Stored items
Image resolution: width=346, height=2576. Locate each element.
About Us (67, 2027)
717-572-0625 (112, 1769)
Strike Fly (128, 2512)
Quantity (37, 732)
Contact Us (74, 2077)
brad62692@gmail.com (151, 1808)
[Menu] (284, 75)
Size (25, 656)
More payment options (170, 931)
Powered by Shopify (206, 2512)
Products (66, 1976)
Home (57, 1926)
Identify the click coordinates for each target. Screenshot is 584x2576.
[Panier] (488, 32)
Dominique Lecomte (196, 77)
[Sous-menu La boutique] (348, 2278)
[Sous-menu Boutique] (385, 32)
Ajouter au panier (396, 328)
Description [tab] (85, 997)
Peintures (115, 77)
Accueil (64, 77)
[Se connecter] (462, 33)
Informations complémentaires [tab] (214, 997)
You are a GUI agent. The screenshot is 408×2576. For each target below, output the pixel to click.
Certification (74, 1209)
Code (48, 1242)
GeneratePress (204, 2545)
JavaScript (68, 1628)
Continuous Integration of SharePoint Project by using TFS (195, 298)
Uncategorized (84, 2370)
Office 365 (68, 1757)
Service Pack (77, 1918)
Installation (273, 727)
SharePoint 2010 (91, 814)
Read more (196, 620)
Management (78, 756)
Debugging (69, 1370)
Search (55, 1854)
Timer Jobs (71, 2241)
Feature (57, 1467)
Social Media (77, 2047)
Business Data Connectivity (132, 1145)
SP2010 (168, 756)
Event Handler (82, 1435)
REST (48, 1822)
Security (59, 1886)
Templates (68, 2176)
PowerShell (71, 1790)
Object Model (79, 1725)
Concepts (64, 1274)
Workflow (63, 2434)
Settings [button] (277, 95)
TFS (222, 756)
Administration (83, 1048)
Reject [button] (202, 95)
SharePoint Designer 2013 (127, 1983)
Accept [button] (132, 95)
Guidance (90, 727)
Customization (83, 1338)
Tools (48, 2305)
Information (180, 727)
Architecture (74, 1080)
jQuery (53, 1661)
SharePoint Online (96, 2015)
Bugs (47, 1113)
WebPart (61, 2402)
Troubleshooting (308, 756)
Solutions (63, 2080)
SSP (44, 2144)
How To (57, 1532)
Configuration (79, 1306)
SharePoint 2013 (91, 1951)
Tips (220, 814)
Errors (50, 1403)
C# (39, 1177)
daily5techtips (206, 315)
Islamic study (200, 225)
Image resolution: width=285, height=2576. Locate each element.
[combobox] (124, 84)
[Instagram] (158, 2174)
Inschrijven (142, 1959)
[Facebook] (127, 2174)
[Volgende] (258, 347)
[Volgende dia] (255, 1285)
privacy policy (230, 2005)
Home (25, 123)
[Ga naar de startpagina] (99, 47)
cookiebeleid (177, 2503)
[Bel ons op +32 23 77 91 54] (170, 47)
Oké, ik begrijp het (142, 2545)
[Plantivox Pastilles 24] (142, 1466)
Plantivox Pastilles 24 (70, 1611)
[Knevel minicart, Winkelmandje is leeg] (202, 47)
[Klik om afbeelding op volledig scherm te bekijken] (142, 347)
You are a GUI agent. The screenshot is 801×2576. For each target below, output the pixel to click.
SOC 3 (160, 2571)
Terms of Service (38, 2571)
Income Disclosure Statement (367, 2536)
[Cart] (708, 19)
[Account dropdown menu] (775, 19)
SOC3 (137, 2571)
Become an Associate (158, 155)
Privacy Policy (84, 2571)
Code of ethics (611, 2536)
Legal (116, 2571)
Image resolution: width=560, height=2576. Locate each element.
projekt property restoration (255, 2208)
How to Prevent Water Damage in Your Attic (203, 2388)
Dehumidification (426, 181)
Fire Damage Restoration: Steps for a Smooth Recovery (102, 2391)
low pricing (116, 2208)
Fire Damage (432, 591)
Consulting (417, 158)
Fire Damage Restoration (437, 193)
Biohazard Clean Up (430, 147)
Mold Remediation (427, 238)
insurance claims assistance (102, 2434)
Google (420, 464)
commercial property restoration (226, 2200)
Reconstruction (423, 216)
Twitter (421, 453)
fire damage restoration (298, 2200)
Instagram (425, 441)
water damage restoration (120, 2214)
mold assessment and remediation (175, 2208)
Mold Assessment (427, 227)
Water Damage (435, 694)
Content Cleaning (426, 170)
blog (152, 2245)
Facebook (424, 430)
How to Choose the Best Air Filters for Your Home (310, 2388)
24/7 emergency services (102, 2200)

■ **Task requirements**: Restate the data word for word. Begin at its first line, end at the line that contains "SSP (44, 2144)", and include both.

■ **Answer below**:
Image resolution: width=346, height=2576. Locate each element.
About Us (67, 2027)
717-572-0625 (112, 1769)
Strike Fly (128, 2512)
Quantity (37, 732)
Contact Us (74, 2077)
brad62692@gmail.com (151, 1808)
[Menu] (284, 75)
Size (25, 656)
More payment options (170, 931)
Powered by Shopify (206, 2512)
Products (66, 1976)
Home (57, 1926)
Identify the click coordinates for each target. Screenshot is 584x2576.
[Panier] (488, 32)
Dominique Lecomte (196, 77)
[Sous-menu La boutique] (348, 2278)
[Sous-menu Boutique] (385, 32)
Ajouter au panier (396, 328)
Description [tab] (85, 997)
Peintures (115, 77)
Accueil (64, 77)
[Se connecter] (462, 33)
Informations complémentaires [tab] (214, 997)
You are a GUI agent. The screenshot is 408×2576. For each target below, output the pixel to click.
Certification (74, 1209)
Code (48, 1242)
GeneratePress (204, 2545)
JavaScript (68, 1628)
Continuous Integration of SharePoint Project by using TFS (195, 298)
Uncategorized (84, 2370)
Office 365 (68, 1757)
Service Pack (77, 1918)
Installation (273, 727)
SharePoint 2010 (91, 814)
Read more (196, 620)
Management (78, 756)
Debugging (69, 1370)
Search (55, 1854)
Timer Jobs (71, 2241)
Feature (57, 1467)
Social Media (77, 2047)
Business Data Connectivity (132, 1145)
SP2010 (168, 756)
Event Handler (82, 1435)
REST (48, 1822)
Security (59, 1886)
Templates (68, 2176)
PowerShell (71, 1790)
Object Model (79, 1725)
Concepts (64, 1274)
Workflow (63, 2434)
Settings [button] (277, 95)
TFS (222, 756)
Administration (83, 1048)
Reject [button] (202, 95)
SharePoint Designer 2013 (127, 1983)
Accept [button] (132, 95)
Guidance (90, 727)
Customization (83, 1338)
Tools (48, 2305)
Information (180, 727)
Architecture (74, 1080)
jQuery (53, 1661)
SharePoint Online (96, 2015)
Bugs (47, 1113)
WebPart (61, 2402)
Troubleshooting (308, 756)
Solutions (63, 2080)
SSP (44, 2144)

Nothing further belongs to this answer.